**WORK TO BE COMPLETED**.
Locate every line in the items below that contains the word "with" and copy each of those lines. Case counts.

**RECORDED INFORMATION**.
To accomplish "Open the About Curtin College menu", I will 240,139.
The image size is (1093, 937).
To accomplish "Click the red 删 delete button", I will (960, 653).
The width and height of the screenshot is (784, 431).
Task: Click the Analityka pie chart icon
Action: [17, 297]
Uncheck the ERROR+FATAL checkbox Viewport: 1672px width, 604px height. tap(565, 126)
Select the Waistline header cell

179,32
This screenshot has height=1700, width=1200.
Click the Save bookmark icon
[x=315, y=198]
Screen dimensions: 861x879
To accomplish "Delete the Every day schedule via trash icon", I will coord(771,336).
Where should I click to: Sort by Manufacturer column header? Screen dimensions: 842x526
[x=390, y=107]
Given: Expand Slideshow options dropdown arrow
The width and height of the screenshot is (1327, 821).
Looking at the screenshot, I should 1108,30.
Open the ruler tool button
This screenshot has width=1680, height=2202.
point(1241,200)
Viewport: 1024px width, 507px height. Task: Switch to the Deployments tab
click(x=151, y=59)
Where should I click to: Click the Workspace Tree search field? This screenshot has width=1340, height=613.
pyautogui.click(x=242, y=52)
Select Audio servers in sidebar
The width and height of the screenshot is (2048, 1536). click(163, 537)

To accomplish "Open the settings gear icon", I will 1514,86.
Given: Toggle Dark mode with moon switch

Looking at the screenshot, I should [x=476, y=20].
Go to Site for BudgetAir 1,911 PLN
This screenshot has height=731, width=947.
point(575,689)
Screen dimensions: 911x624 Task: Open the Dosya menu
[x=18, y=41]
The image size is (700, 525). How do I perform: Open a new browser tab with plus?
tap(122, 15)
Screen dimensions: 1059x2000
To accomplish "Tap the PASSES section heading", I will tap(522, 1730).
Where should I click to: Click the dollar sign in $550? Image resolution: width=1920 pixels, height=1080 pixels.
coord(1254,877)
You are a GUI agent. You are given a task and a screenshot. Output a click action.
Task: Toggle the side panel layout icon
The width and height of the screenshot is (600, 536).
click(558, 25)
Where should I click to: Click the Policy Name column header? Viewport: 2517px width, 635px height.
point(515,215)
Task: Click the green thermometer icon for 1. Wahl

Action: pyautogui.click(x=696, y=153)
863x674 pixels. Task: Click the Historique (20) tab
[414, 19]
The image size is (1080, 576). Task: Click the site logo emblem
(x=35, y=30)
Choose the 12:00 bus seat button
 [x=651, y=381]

**RESULT FOR THIS EXERCISE**.
Given: Toggle Dark mode with moon switch
The image size is (700, 525). How do I perform: Open a new browser tab with plus?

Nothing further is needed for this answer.